Image from https://www.nme.com/news/film/nicolas-cage-says-he-would-like-to-play-jules-vernes-captain-nemo-3202003

There are other positive things worth noting about The Mysterious Island. Verne’s natural descriptions are vivid and engaging enough in lieu of story. He describes storms with harrowing zeal. Otherwise, most of the nature writing has the settlers killing assorted wildlife for food and pleasure, which grows monotonous however you feel about such things personally.

You do get a wonderful feeling for Lincoln Island itself. Verne makes it into a pastoral paradise, alternately frosty and tropical, with a myriad of wildlife introduced from all parts of the known world. The book takes you from a thin coastal strip where the balloon crash lands to vast forests and cave networks. Every section of the island seems to have its own unique features and identity:

What a contrast between the northern and southern part of the coast! In proportion as one was woody and fertile so was the other rugged and barren! It might have been designated as one of those iron coasts, as they are called in some countries, and its wild confusion appeared to indicate that a sudden crystallization had been produced in the yet liquid basalt of some distant geological sea.

The human characters, on the other hand, are uniformly dull. Harding is presented as so faultless that you come to realize anything he says is bound to turn out true. His responses to his fellows are often elliptical, especially concerning the mystery of the benefactor.

The Mysterious Island influenced a lot of adventure stories that followed, as well as the 1993 computer game Myst, where players try to make sense of a deserted island they find themselves stranded on. Like in the novel, characters must figure out how to make the most of the few objects they find.
Image from https://dni.fandom.com/wiki/Myst_Island 

Of the others, one is a hothead who barks at everyone but Harding and whose abrasive manner is suggestive of a least-favorite work colleague. Another is a freed slave whose defining trait is to cringingly insist on calling Harding “master.” They all bow and scrape to Harding, but you don’t mind it so much when it’s just the white guys doing it.

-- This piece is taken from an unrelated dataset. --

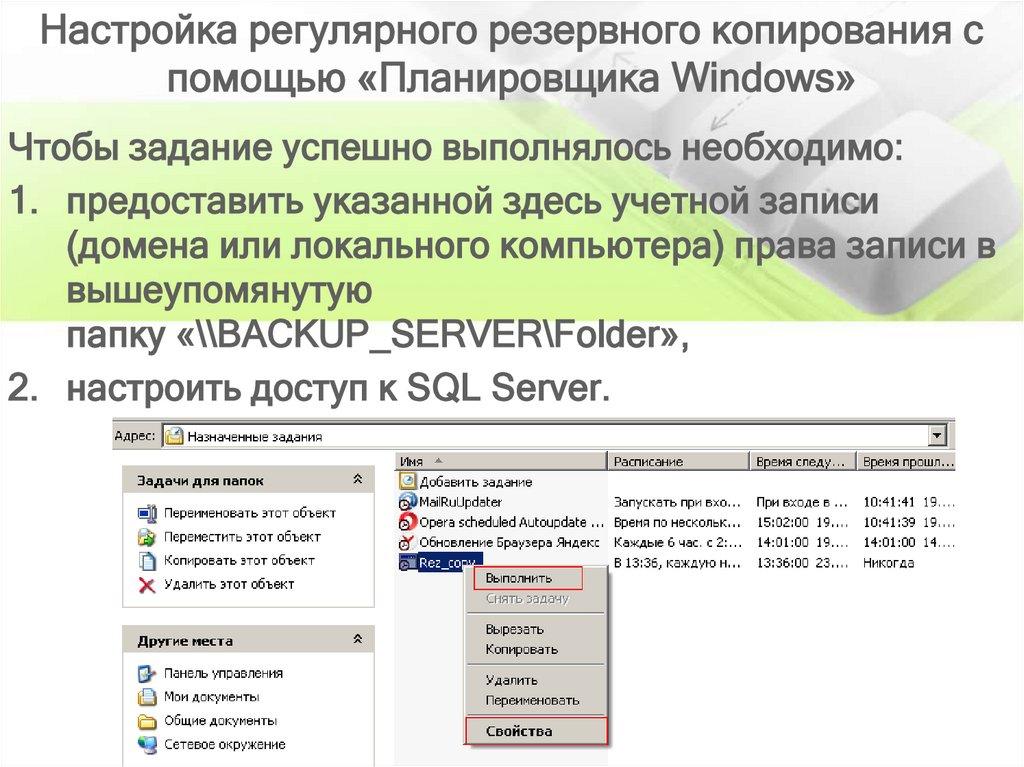
Task: Click the Добавить задание icon
Action: coord(410,481)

Also along for the ride are a reporter and a young boy, neither of whom generate enough interest to make them memorable even while they occupy nearly every page of a 500-page book. They just add their own muscle to the overall endeavor.

“In fact, they were energetic; an energetic man will succeed where an indolent one would vegetate and inevitably perish,” Verne writes.

Eventually a sixth person is found, too, who comes with an elaborate backstory that connects this novel with another Verne had written before. This becomes an annoying habit on The Mysterious Island of Verne revisiting his past literary glories.

It’s unfair to criticize Verne himself too much for what I read; an 1874 translation by Agnes Kinloch Kingston published in paperback by Signet Classic. Apparently Verne’s early English translators introduced much of its stodgy prose; in his native French he was known to be more fluid and original. If you are interested in giving The Mysterious Island a better chance than I did, try to find one with a modern translator, or perhaps even read it in the original French if you can. Bon chance!